Verbatim repeat, images excluded. Give each entry again as written.

[Data records]
---------------
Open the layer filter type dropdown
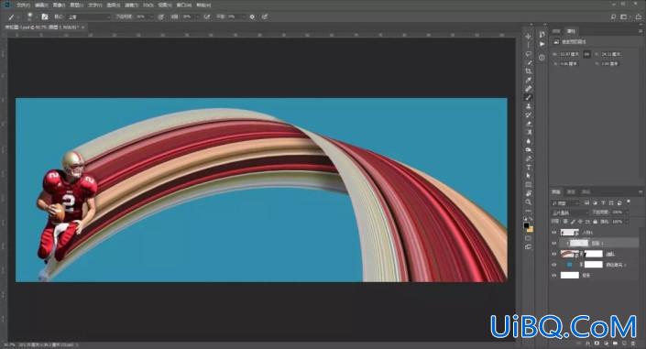The height and width of the screenshot is (349, 646). click(565, 203)
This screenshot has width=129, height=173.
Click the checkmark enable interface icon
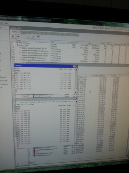pyautogui.click(x=23, y=37)
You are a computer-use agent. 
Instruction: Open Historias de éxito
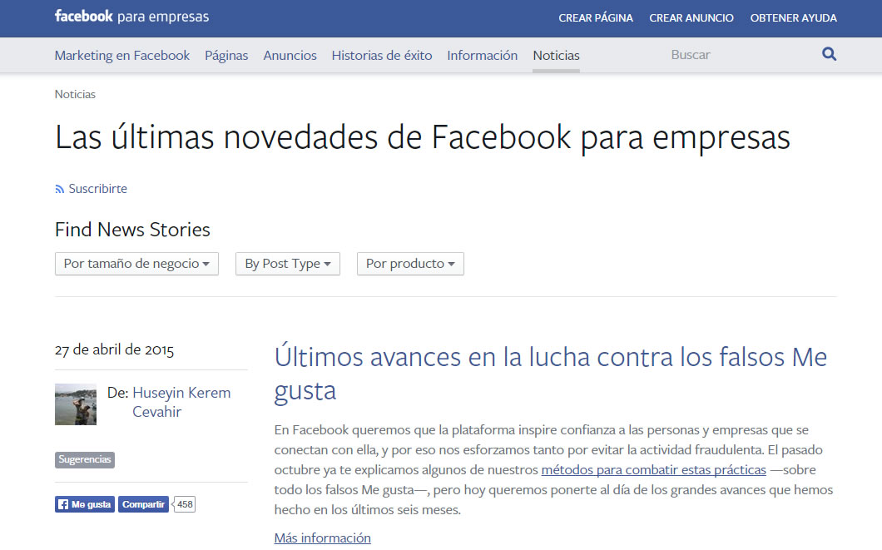[x=382, y=55]
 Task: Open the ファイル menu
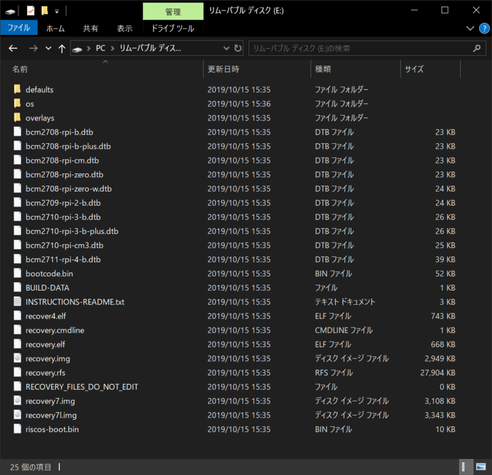18,28
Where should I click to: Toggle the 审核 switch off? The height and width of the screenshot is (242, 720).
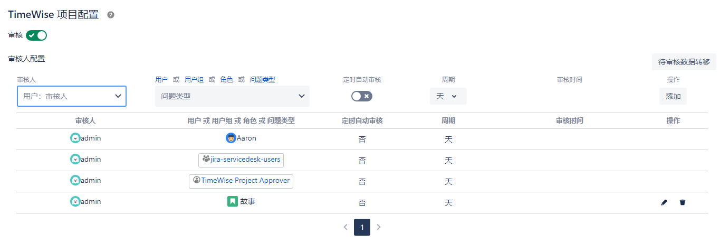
---------------
Written reply:
Open the layer filter type dropdown
The height and width of the screenshot is (349, 646). click(565, 203)
This screenshot has width=129, height=173.
Click the checkmark enable interface icon
pyautogui.click(x=23, y=37)
You are a computer-use agent. 
Instruction: Open Historias de éxito
[x=382, y=55]
 Task: Open the ファイル menu
18,28
Where should I click to: Toggle the 审核 switch off? The height and width of the screenshot is (242, 720).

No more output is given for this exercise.